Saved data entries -
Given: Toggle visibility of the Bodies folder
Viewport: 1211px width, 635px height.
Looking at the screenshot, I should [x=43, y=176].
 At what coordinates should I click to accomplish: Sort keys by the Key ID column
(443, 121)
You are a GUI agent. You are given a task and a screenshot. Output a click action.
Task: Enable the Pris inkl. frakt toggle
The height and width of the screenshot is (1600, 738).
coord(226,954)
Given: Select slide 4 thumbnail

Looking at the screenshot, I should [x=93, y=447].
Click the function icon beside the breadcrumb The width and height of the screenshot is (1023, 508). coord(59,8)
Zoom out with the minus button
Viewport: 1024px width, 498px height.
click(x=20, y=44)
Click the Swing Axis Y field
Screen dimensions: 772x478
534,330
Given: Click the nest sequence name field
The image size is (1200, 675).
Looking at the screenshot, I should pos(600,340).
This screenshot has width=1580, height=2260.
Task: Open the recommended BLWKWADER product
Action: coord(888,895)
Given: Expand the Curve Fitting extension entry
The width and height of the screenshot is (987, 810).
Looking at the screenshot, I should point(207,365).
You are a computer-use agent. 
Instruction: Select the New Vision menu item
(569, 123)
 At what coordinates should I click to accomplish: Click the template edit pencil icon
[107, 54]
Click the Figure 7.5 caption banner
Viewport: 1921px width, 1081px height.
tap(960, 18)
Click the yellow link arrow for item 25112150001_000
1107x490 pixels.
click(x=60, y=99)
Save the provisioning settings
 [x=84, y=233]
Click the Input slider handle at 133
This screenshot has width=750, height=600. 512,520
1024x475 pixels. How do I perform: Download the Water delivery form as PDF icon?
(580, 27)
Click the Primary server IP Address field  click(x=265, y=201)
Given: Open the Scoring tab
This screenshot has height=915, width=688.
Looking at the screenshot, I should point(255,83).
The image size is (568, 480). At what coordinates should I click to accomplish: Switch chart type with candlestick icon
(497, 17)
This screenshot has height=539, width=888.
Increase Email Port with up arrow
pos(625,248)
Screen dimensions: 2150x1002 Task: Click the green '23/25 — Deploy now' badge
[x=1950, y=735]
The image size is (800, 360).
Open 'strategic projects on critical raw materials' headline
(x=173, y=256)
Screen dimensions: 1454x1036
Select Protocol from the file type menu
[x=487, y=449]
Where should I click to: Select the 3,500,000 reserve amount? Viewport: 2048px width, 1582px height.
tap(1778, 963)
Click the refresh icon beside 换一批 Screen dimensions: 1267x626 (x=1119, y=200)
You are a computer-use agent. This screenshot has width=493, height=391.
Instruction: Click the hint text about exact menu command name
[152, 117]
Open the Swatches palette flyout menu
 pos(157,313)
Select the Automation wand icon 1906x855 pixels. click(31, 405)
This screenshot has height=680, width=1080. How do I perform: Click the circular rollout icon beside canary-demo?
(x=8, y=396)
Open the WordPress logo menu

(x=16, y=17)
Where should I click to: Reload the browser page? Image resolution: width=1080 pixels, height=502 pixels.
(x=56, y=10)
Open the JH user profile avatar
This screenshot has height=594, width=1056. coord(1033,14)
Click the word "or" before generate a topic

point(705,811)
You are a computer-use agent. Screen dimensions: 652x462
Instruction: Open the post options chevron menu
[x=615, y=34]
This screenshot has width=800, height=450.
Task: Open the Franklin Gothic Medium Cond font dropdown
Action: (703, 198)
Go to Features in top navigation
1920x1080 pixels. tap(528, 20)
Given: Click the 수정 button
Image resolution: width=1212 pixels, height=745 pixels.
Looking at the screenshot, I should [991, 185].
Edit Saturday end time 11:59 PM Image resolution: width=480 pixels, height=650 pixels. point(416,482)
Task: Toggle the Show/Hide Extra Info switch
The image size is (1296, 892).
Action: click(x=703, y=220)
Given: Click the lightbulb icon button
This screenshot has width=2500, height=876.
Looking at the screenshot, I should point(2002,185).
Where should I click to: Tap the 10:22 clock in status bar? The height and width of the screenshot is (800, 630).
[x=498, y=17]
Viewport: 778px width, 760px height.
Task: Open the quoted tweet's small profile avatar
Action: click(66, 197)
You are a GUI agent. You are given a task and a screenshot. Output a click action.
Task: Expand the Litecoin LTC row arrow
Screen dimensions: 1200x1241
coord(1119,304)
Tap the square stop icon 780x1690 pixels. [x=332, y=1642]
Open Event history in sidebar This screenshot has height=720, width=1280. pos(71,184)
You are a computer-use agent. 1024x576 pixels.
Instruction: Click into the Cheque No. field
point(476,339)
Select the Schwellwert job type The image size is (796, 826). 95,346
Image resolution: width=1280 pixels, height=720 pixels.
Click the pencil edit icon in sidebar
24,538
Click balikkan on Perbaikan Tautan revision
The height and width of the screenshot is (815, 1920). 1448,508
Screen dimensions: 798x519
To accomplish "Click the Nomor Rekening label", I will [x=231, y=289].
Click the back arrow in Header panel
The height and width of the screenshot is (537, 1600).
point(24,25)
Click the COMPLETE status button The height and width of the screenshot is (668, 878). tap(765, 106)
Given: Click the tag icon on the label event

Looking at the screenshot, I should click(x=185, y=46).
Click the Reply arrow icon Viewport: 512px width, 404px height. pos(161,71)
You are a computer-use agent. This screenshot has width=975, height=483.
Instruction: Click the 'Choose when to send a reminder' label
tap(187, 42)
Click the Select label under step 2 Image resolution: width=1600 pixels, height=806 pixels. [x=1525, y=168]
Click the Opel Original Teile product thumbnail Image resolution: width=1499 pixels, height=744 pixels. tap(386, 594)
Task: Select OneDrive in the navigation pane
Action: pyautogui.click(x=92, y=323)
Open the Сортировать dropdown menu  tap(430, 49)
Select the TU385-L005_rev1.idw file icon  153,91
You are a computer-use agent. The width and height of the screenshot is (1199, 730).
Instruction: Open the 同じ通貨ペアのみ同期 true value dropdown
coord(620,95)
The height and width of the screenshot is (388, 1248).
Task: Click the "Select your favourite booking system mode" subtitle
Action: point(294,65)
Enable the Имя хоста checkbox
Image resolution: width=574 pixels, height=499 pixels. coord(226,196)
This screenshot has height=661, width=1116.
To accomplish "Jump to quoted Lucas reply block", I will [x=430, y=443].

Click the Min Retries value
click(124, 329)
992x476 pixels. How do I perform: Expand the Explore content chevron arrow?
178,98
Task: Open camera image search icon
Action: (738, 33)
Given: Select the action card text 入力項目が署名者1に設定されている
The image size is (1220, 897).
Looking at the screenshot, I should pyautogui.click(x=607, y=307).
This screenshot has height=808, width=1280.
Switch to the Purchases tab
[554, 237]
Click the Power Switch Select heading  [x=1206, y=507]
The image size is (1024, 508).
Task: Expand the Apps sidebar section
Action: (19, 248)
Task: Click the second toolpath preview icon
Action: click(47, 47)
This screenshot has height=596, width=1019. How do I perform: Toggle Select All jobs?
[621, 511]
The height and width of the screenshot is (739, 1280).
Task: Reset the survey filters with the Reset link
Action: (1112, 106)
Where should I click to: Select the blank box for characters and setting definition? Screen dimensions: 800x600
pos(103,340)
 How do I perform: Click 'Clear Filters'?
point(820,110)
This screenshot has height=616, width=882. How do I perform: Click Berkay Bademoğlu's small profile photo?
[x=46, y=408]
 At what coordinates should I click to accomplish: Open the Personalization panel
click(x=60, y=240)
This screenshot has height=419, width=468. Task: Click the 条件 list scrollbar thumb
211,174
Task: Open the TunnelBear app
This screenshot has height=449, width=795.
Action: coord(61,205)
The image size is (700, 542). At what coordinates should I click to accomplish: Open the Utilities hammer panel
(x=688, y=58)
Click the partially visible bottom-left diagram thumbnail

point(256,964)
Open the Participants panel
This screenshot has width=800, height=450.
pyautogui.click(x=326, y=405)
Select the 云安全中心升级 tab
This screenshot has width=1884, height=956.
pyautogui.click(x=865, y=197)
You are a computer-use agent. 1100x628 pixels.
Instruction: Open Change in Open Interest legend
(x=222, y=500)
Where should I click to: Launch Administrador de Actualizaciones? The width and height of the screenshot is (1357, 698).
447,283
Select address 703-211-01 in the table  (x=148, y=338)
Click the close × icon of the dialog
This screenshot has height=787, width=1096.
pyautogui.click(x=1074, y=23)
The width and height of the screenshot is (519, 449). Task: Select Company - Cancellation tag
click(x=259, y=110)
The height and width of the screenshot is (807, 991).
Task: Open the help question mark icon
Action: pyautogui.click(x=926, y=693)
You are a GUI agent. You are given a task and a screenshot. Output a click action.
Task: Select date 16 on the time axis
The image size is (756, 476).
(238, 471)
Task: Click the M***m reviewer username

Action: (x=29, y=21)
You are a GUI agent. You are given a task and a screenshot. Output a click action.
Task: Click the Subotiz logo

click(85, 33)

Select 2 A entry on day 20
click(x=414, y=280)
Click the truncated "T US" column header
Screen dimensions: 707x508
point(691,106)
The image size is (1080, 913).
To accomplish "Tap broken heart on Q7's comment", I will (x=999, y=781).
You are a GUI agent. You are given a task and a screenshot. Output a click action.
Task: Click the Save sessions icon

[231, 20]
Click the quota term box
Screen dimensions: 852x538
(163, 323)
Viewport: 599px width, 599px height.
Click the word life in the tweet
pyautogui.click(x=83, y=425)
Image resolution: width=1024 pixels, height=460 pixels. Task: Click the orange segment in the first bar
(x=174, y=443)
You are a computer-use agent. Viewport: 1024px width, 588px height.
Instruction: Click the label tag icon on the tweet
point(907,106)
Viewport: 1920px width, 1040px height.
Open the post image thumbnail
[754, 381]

Required work - Only lines containing the string "will" are needed. Pull each of them out of the records above.

Answer to the exercise -
To accomplish "Click the Nomor Rekening label", I will [x=231, y=289].
To accomplish "Jump to quoted Lucas reply block", I will [x=430, y=443].
To accomplish "Tap broken heart on Q7's comment", I will (x=999, y=781).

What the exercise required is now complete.